There is _so_ much overlap between these two classes that I wonder why we
should even separate them? I'm thinking of this from the perspective of
someone who would have to write a C++ style guide: how would you lay down the
rules w.r.t. using safe_variant vs. variant? Use safe_variant always, because
we might not ever be able to afford the strange behavior of empty variants?
Use variant always, because we don't care about exceptions anyway? Or, use
safe_variant when required and variant otherwise?
I think we should stay with one variant class. It should, by default, always
be safe. However, because there are types that can't safely be put into a
variant without compromising speed and/or efficiency, we should:
1) Make a reasonable decision between the two safe storage methods (heap
allocation vs. doubling the stack allocation). Perhaps use an heuristic such
as: if in a variant<T1, T2, ..., TN>, type Ti is unsafe, then:
a) if sizeof(Ti) >= sizeof(variant<T1, T2, ..., T{i-1}, T{i+1}, ..., TN>)
then allocate Ti on the heap
b) otherwise, allocate Ti by doubling the stack allocation.
2) Optionally warn the user at compile-time when making this type of
decision. This lets the performance-savvy users know if variant is being
pessimistic so they can tweak things (see #3).
3) Allow wrappers to designate the type of storage used. We already have
incomplete<Ti> for heap allocation. Perhaps a the complete list should be:
incomplete<Ti> or on_heap<Ti>: allocate on the heap
on_stack<Ti>: on the stack, potentially doubling the size
unsafe<Ti>: on the stack, without doubling, but variants may become
singular/empty if an assignment or swap involving this type throws.

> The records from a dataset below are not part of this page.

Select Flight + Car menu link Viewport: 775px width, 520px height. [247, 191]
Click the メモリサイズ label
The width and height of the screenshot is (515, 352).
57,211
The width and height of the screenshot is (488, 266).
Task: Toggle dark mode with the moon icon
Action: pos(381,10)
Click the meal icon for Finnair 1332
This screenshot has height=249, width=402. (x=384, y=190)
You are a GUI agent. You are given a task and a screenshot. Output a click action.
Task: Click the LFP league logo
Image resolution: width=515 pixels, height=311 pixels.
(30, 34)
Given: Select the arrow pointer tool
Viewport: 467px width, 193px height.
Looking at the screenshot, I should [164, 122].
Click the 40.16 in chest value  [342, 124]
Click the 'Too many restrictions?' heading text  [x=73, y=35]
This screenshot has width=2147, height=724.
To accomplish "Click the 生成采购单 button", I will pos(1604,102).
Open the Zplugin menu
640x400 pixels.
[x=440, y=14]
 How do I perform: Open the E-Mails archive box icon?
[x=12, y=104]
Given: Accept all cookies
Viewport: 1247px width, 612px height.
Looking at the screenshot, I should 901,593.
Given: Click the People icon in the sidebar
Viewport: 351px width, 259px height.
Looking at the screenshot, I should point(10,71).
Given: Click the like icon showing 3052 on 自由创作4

trivially_movable<Ti>: on the stack, and we can move with memcpy (this is
shorthand notation for specializing some move-semantics traits)
This way we've guaranteed safety barring the presence of 'unsafe<T>' but also
optionally warned the user about potential efficiency issues and given
him/her a way to manually resolve the efficiency issues on a type-by-type
basis based on the requirements of his/her project (space may be more
important in one area, whereas speed is more important in another).